I’d like to hypothesize that what this is about is maintaining a certain, monolithic and vulnerable version of a rape survivor. Sure, people admonish us to claim the label survivor and to “stop being a victim,” but at the same time, they want us to stay meek and quiet. Rape culture, of course, thrives best when no one talks about it. Honestly, I think that from a lot of people, that’s exactly what telling someone to “stop being a victim and start being a survivor” actually means — shut up, if you do ever talk about it make sure to turn into a puddle on the floor, and when dealing with the rape, sure as hell don’t show any signs of self-sufficiency.
This view is reflected, I believe, in this comment (which was not published):
I do believe that she is sincere in her desire to help others, however, because she is a product of hollywood, she also writes a book and is due to appear on the show celebrity rehab in Jan.

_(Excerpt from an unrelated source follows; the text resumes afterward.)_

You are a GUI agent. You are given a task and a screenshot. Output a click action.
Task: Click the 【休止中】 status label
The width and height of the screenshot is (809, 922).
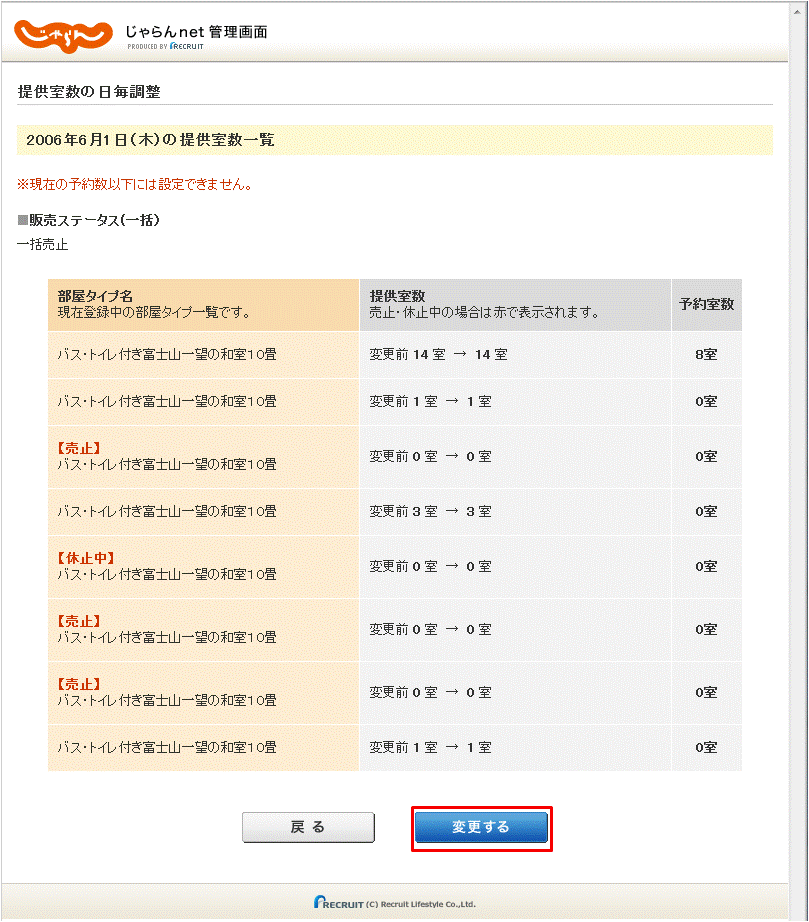[x=86, y=558]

It does appear to have a self serving dimension to it.
And how dare a rape survivor actually respond to her trauma in a way that is self-serving? How dare a woman serve herself at all? How dare she do anything other than help others for 100% selfless reasons? And how dare someone respond to abuse in such a way that might benefit them?
In this world, this misogynistic rape culture we live in, all of this is in fact seen as quite the sin.

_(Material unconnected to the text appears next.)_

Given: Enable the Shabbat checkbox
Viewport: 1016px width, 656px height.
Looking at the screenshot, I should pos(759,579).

But I hope it goes without saying that it shouldn’t be. There is absolutely nothing wrong with the fact that Mackenzie Phillips is making money off of this book. Though an option that is not available to most, I imagine that it’s a small way for her to take back some of her power in this situation. I imagine that her recovery up to this point and what she has endured in this past week is a hell of a lot of work. I think we need to stop minimizing that. And I believe that writing, at the very least, is certainly labor worthy of pay.
I also believe that when discussing the fact that Mackenzie Phillips was raped by her father, taking the time to be appalled about how she is paying her bills is supremely fucked up, and yet another way of attempting to minimize the harm done by rape (see, it’s not all bad!) and trying to turn the conversation back to the victim’s behavior rather than the rapist’s. I think it’s just a slightly more subtle way of calling her “a whore.”
A woman has a right to her story. Every person has a right to their story. And whatever they choose to do with that story, whether it’s plastering it on a billboard or never telling a soul, it doesn’t change the truthfulness of the story, it doesn’t right the wrongs committed in it, and it doesn’t change the fact that the decision about what to do with the story was inherently and rightfully theirs to make. The fact that so many people automatically assume otherwise just shows us yet again how little respect and credibilty are afforded to those who have been raped.